ベゾスは出発点となる顧客ニーズの把握について


Customer Obsession

 

顧客への「取りつき」、あるいは「執着」という言葉を選んでおり、並々ならぬ本気度が伝わってくる。

 この本一番のポイントはお客様が最高に満足している状態から逆算して、それを実現する為なら新しい技術や人材の雇用も既存事業とのカニバリも躊躇しない点だと自分は理解した。

 自前の端末kindle(キンドル)の提案が社員から上がった時は、主要な幹部は「我々は製造業ではない」と反対する。好調な本のECとカニバルことも間違いない。

しかし、ベゾスは

「これまでに印刷されたすべての本を60秒以内に読めるようにする」

という最高の顧客体験実現の為にゴーサインを出す。

その実現の為にAmazonは

「電子デバイスの製造」

という新スキルを獲得する。(恐らく、人材獲得、アライアンス、M&Aなどがあったのでしょう)

 それが、その後アレクサ、エコー、ファイア、ファイアTVスティックなどへの開発へと繋がっていったのだ。

 

 弊社の事例で恐縮だけど、15年くらい前から、WEB制作の話を頂くようになり、これからの時代、WEB制作の機能がないとこれからのお客様の真のニーズは満たせないと確信し、WEB制作者を採用することにした。久留米にはそういう人材が乏しく、やっと採用した最初の二人はロクな人物ではなかったが、二人が去った後、ヘッドハンターまで使いリーダーを得た。それから徐々に良い方が定着し、人員も増え始め、今では10名以上の陣容となった。
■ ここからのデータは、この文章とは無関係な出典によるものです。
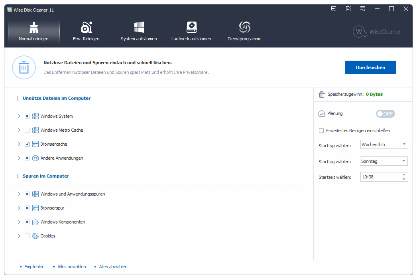The image size is (417, 279).
Task: Enable the Planung schedule switch
Action: [385, 114]
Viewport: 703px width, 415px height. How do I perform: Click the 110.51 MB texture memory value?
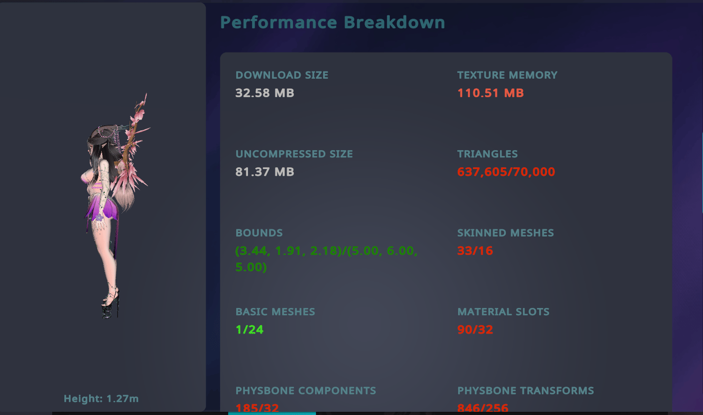[x=491, y=93]
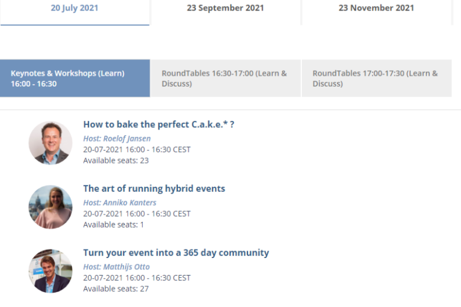The image size is (461, 307).
Task: Show RoundTables 16:30-17:00 sessions
Action: click(225, 78)
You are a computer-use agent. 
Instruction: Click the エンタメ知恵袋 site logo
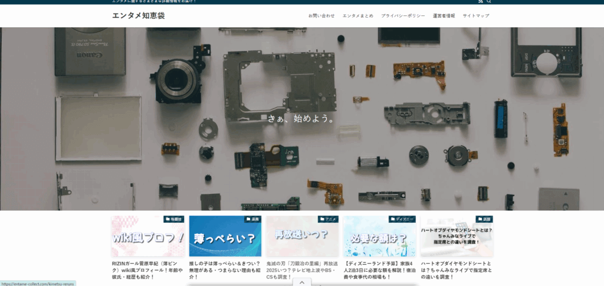point(138,15)
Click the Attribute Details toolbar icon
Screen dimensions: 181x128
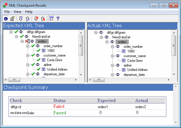pyautogui.click(x=13, y=18)
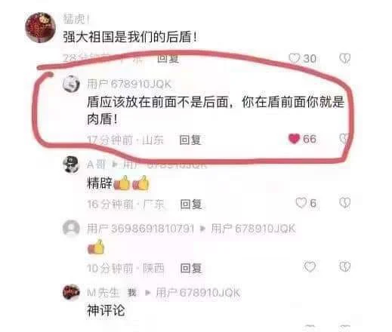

 このWEB制作の技術を獲得していたお蔭で、食品EC支援にも取り組めたし、インディードの代理店にもなれ人材ビジネスにも進出できた。

印刷通販も一定の成果が出ているし、運営しているいくつかのオウンドメディアはマネタイズは道筋たってないけど、お客様のお役に立てている実感がある。

 

弊社でもつい、やりがちなことだけど、印刷会社は昔から、印刷機等の設備投資こそが差別化だと思ってしまうところがある。その投資した設備で製造できることを考え、それをお客様に提案する。

 

これは提案営業とは言わない。

 

プロダクトアウトの発想が抜けないから、印刷通販という破壊的イノベーションの前に業界全体が枕を並べて討ち死に寸前なのだ。

 

しかし、全国レベルで探すと顧客ニーズから出発して、自社のビジネスを再構築している素晴らしい印刷関連企業が数社ある。

詳しく調べると、これら企業はもはや印刷業ではない。

Amazon同様に顧客の課題を解決する為に様々なスキルを獲得してきた結果だろう。

これらを安易に直接真似することはできない。

 

お客様が違えば、お困りごとも違うからだ。

経営者は「困ったらお客様の声を聞きなさい」と昔から言われるが、Amazonは顧客の声と地球上で最も向き合っている企業と言える。

 

これを一人のカリスマ経営者が行うのではなく、それぞれの社員がお客様の為のイノベーションを考え、企画し、社内で様々な議論をし、フィードバックを得る中で磨かれ、最終的には社内のリソース投入を得て、この瞬間も世界中で多くの取組みが行われている仕組みにこそAmazonの凄さがある。それらチャレンジにつきものの「失敗」も許容されている。規模に見合う「失敗」が必要であると。

 

ベゾスの社員へのメッセージを紹介して終わる。

I constantly remind our employees to be afraid,to wake up every morning.Not our competition,but of our customers.

顧客を恐れなさい。毎朝、競合企業に対する恐怖ではなく、顧客に対する恐怖で目覚めるのです。